Framing with metal studs
When it comes to stud material for building interior walls, there are two distinct options available to homeowners: wood and metal. Both materials have their advantages and disadvantages. This page offers an analysis of the pros and cons of each material and presents a brief guide to metal stud construction. This article refers to the light gauge metal framing that is widely available in building centers designed specifically for partition walls. It has no structural strength and cannot be used for supporting walls. My personal experience comes from using metal framing in my basement renovation.
Wood or Metal?
Wood is definitely the sturdier of the two materials. Metal appears to be flimsy, but once the drywall is screwed to it, it is strong and rigid.

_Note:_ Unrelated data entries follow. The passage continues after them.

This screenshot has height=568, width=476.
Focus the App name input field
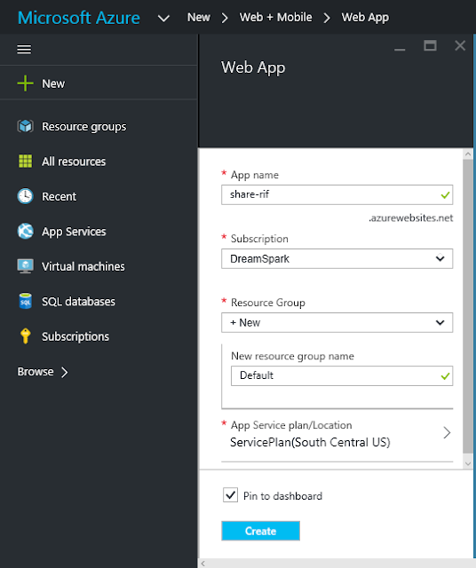tap(337, 195)
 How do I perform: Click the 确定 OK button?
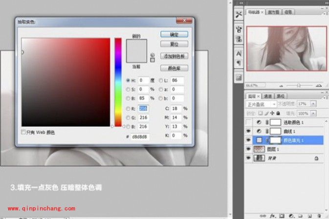[174, 34]
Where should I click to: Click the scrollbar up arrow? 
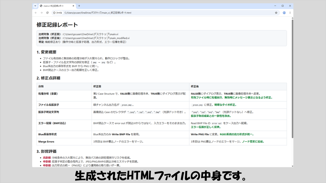(x=292, y=18)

There is some debate about whether or not metal is suitable for hanging cabinets or heavy mirrors. Canadian contractor and construction expert Mike Holmes (Holmes on Home, Holmes Inspection) says absolutely NO WAY. While I have read other opinions on the subject that say that it is possible, I haven’t actually tried this myself. Personally, I certainly would feel more confident with a 2 and a half inch screw biting into solid wood than I would with a screw tapping into thin metal.

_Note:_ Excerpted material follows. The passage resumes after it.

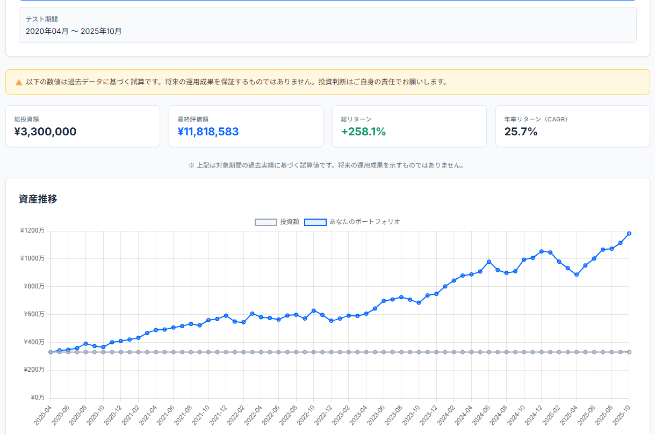Click the 年率リターン（CAGR）25.7% card
This screenshot has height=434, width=655.
(572, 126)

When using wood, it is possible to add structural support. Metal can only be used for non load-bearing walls.
Metal can be cut using aviation snips, which means no sawdust and less construction noise compared to using a miter saw to cut wood studs. However, gloves should be worn to protect the hands from sharp edges and care must be taken to clean up any small pieces that end up on the floor, lest they migrate into your foot..
It is also possible to cut steel studs using a miter saw with a metal cutting blade, making it easy to cut multiple studs at once.
With wood or metal, eye protection is a must. Always wear safety glasses.
What is the cost of using wood versus metal? As a general rule, building a steel stud wall is more expensive because of the cost of fasteners and other specialized materials. However, steel stud walls can be built faster so there is savings in labor costs, which can balance out the material cost difference. Do-it-yourselfers, of course, are already saving labor costs anyway.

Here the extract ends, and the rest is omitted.